In my End of Month Summaries over the past two months, I wrote that felt the need to add more exposure. I never followed through with that plan with too much conviction because the charts didn’t look like they were favoring aggressive investing. I won’t go in with the same game plan in August. I want to wait for the right opportunity and then I’ll jump in with both feet. There’s no need to be impatient. I have enough puts in-the-money to give me decent upside if the market turns north. If it stays in a slump, I’ll be happy not to have too many irons in the fire.
It’s too bad I didn’t raise the strikes on my SPY October $180/160 long put spread as I mentioned last month that I might update. I’m glad I still have some protection against a larger correction, but I don’t have much protection against the more likely shallow correction. If all of my naked puts were assigned, I would be 83.48% invested in this account (78.57%, if I include my long put spread hedge). July’s ending allocation is 5.21 percentage points higher than how I closed out June.
This is my asset allocation in my IB account as of the end of July:
- Large-cap ETF: 8.83%*
- Mid-Cap ETFs: 25.28%
- Small-Cap ETF: 28.24%
- International: 8.40%
- Oil: 0.0%
- Individual Stocks & Other Sector ETFs: 16.65%
- Bonds: 0.0%
- Short ETFs: 0.0%
* Does not include put spread hedge on SPY.
These are my returns according to Quicken through July 31, 2014:
- YTD Return: +4.91%
- 1 Year Return: +13.41%
- Average Annual (not cumulative) Return since November 18, 2009 (when I opened my IB account): +8.34%
According to Morningstar, here’s how I compare to the major indexes (including dividends) through the month’s last trading day, July 31, 2014:
- Dow Jones Return: YTD change +1.20%, 1 year change +9.39%
- S&P 500 Return: YTD change +5.66%, 1 year change +16.94%
- NASDAQ Composite Return: YTD change +4.63%, 1 year change +20.50%
- Russell 2000: YTD change -3.06%, 1 year change +8.56%
- S&P Midcap 400: YTD change +2.90%, 1 year change +12.89%
The VIX ended the month at 16.95 and the VXN ended at 16.82. These readings are up more than five and four points from last month’s end. The bump higher in volatility helps increase the prices of options, but then again, there is more perceived risk in the markets right now too. Watch for the VIX to break above 20.0 before worrying about true fear entering the market.

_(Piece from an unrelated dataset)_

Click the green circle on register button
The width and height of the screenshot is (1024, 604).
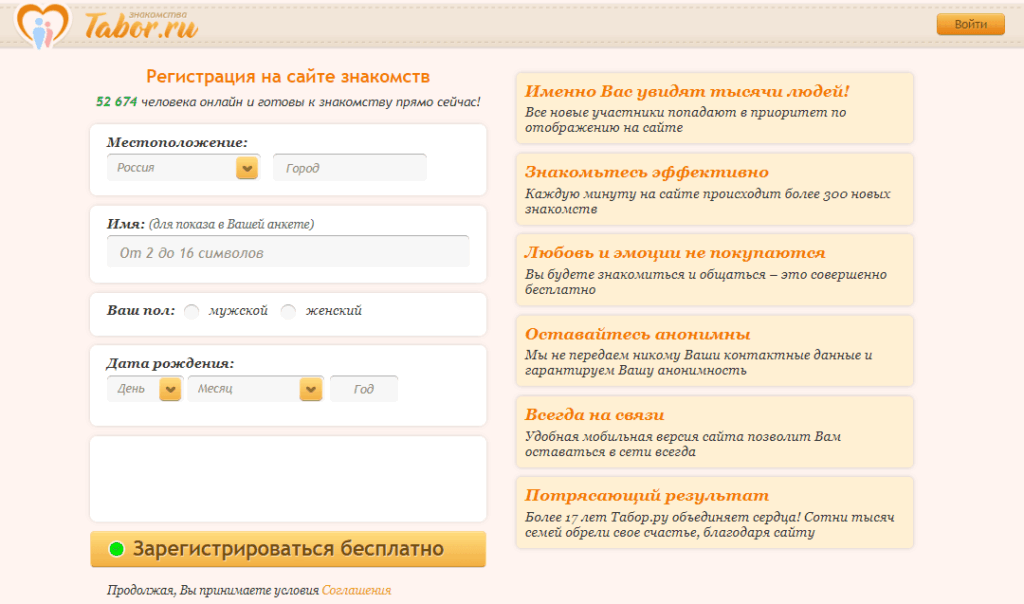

The CBOE SKEW Index finished July at 128.71, 10+ points below the end of June and well below the peak on July 3 of 142.28. The close below 130 on the last day of the month ended the longest stretch for the SKEW above 130 that I could see on the 20-year chart available on TD Ameritrade’s site. To a SKEW reading novice, this number seems to me to highlight the growing fear of stocks late into a bull market that hasn’t been hit with a 10% correction for a long time. As seen in yesterday’s sell-off, traders have their trigger fingers ready when any news disrupts their planned news cycle.
Hi Alex, I had the exact same month. All steady slow growth and last to days a huge hit. Will we continue this sell off into August or is it just a blip as many others before? I am glad I started reversing some of my trades into neutral/slightly bearish trades and adding protections to already opened trades otherwise I got slaughtered. Now the loss wasn’t that big. I also sit on a paper loss as of now, but all my options are safely OTM, so the loss is just due to increased IV and should fade away as those panickers out there get calm down again.
It was nice reading you had a similar experience, so it wasn’t just me.